The kitchen is the other place I have patterns that peek out.  I love opening my kitchen linen drawer.  It’s happy.  It’s fun.  A new pattern is created every week when I put the freshly laundered towels and cloths away.  It’s bright blocks of color and a lovely pop of pattern in my kitchen drawer!


So – I’ve got a thing for dish towels.  I like colorful, interesting patterned dish towels.  I found this little blue checked, ric rac, vintage inspired cowboy patterned towel a few years ago.  I think it feels a bit retro – like a picnic – in a Colorado sort of way.  I like ric rac.  I like a little retro.  I like picnics.  I like Colorado.  I like my cowboy dish towel.  It’s my kind of kitchen art.  Weirdly – it also makes me think of aliens.

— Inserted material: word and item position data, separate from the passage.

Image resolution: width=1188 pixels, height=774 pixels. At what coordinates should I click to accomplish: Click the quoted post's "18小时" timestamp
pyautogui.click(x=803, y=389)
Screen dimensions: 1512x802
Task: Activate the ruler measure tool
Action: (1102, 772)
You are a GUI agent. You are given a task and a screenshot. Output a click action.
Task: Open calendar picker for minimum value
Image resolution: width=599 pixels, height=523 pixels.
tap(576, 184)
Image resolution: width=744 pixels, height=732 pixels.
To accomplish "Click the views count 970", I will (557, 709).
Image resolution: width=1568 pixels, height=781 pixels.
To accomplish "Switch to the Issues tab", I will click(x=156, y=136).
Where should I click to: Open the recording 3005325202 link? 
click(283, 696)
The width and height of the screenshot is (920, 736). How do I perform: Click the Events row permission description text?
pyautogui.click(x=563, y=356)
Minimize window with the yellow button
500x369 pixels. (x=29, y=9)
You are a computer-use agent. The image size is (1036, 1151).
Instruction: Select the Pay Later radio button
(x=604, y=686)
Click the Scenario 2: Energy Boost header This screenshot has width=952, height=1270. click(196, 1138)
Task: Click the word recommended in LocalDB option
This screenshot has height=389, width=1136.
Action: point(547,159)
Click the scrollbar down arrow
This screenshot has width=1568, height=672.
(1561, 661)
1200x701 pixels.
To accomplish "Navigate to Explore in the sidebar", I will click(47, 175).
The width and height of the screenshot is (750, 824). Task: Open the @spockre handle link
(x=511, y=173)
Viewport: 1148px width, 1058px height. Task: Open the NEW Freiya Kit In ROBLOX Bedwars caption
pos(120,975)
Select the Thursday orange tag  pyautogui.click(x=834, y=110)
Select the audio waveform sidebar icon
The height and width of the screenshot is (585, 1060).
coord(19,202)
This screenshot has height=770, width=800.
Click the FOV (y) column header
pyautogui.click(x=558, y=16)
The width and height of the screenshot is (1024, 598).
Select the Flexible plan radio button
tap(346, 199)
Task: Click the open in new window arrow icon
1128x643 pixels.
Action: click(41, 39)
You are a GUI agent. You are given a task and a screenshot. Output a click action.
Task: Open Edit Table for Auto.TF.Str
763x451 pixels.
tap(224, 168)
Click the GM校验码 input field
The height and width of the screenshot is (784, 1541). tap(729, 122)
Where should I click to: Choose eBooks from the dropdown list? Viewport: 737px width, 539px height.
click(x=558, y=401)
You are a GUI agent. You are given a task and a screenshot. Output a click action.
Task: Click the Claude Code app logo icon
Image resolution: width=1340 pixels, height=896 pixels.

Yes, aliens.  Have you ever seen Unsealed Alien Files?  I am fascinated with the whole alien thing.  I’m not obsessed.  I wouldn’t want to be abducted and probed by aliens or anything like that, but I might want to have some tea and cucumber sandwiches with an alien.  That could be kind of fun.  Anyway, I feel like my cowboy dish towel and alien pottery go together – cowboys and aliens are explorers, adventurers, pioneers – at least in my mind.  When I see my cowboy dish towel and alien pottery together, it feels like a story – not a real story – an imaginary one – of exploring, of newfound adventures, of pioneering places unknown.


Because I’ve got a thing for dish towels, I am always on the look out for something new.  The market has been seriously lacking in great dish towels for quite some time – maybe,  a couple of years.  So, imagine my excitement when I happened upon some perfect colors, patterns, and textures at Crate & Barrel.  I was pretty happy!  When I saw this cute little old fashioned tractor and veggie print, I swarmed – and swooned.  It has artichokes and radishes on it!  These remind me of simpler, maybe, more beautiful times.


Crate & Barrel also had some pretty amazing solid color, waffle textured towels that I couldn’t resist.  These don’t match my kitchen or anything in the house for that matter – but I got one in every color anyway.  I think these would be described as jewel toned – very saturated – nothing muted here.  Emeralds, sapphires, rubies, and more sapphires (did you know that sapphires come in pretty much every color including orange?) – beautiful, clear, crisp colors.


I figure I could pair these with my cowboy towel when I serve tea and cucumber sandwiches to my alien friends.  Those aliens will think they are in the company of royalty with all the jewel tones around this place.